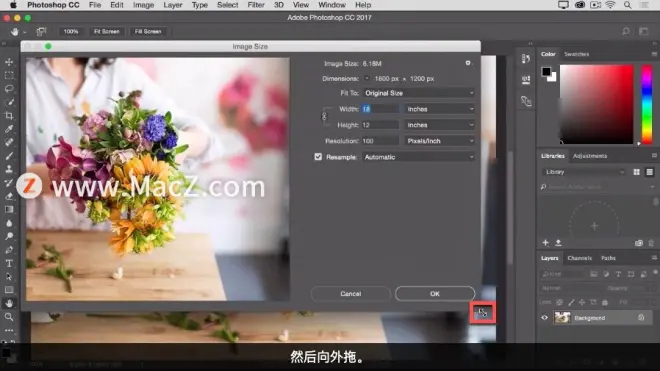Open the Filter menu
This screenshot has height=371, width=660.
point(256,5)
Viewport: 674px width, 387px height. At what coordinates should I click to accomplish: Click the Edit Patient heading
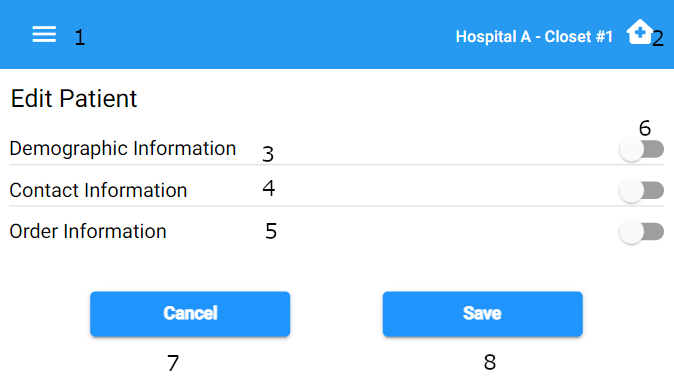click(74, 99)
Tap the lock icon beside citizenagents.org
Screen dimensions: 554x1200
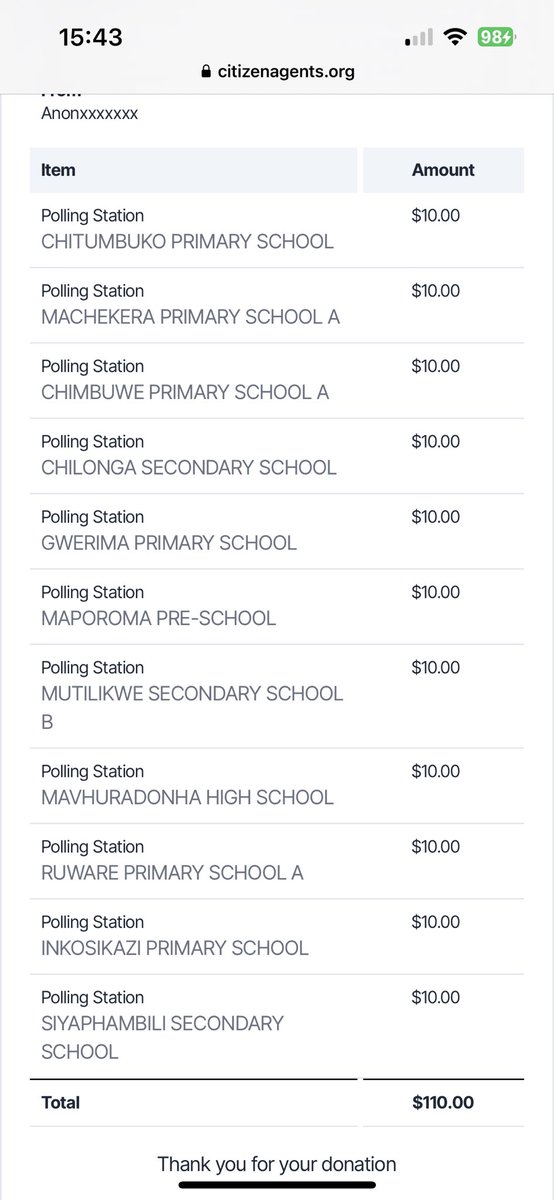pyautogui.click(x=206, y=72)
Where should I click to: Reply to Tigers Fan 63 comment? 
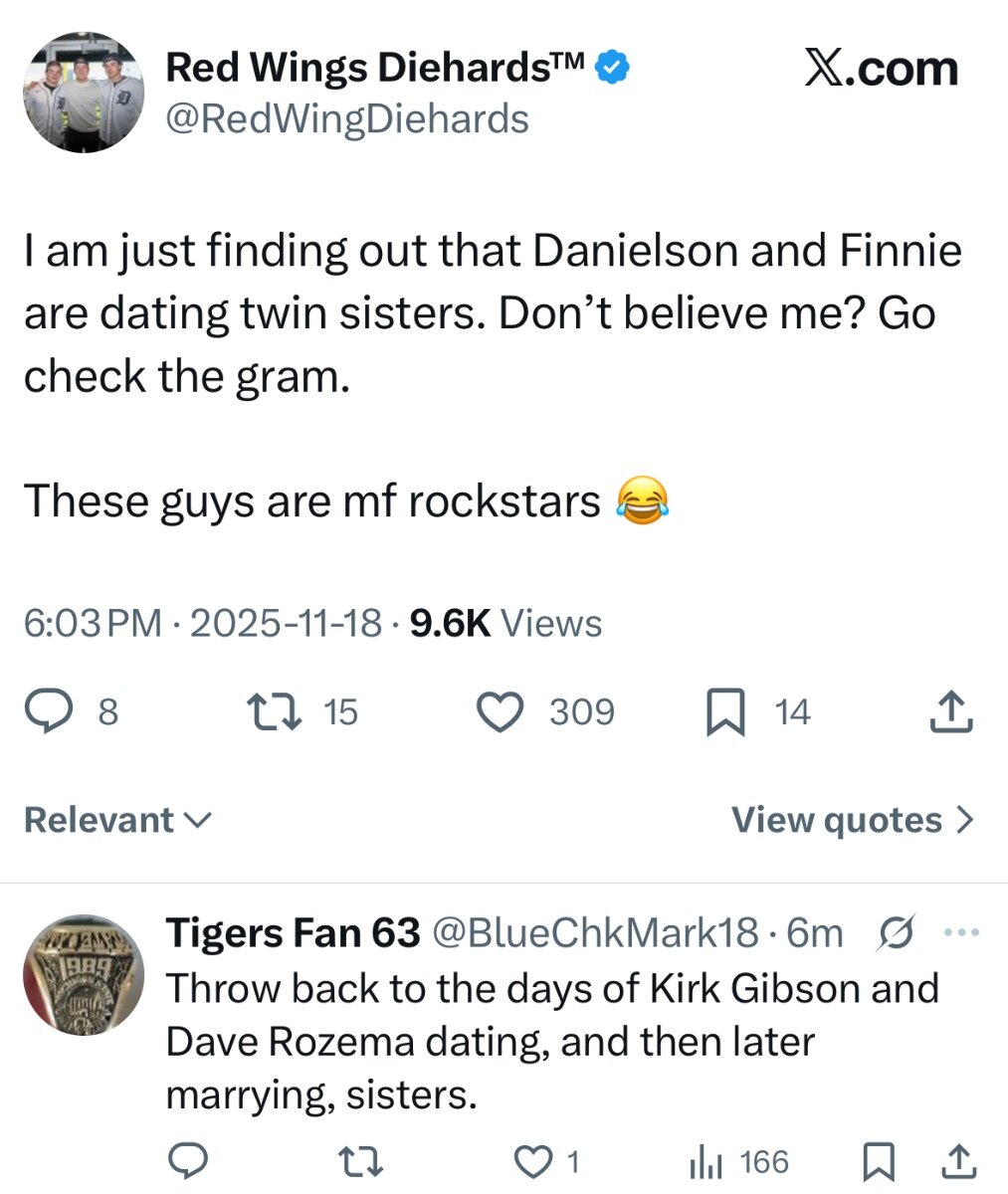[x=186, y=1160]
------------------------
● **Goal of the exercise**
Begin with the line containing "Where should I" and end with the last line of the entries above. Copy those lines exactly, both ends included, and drop every picture.

● **Response to the exercise**
Where should I click to: Reply to Tigers Fan 63 comment? 
[x=186, y=1160]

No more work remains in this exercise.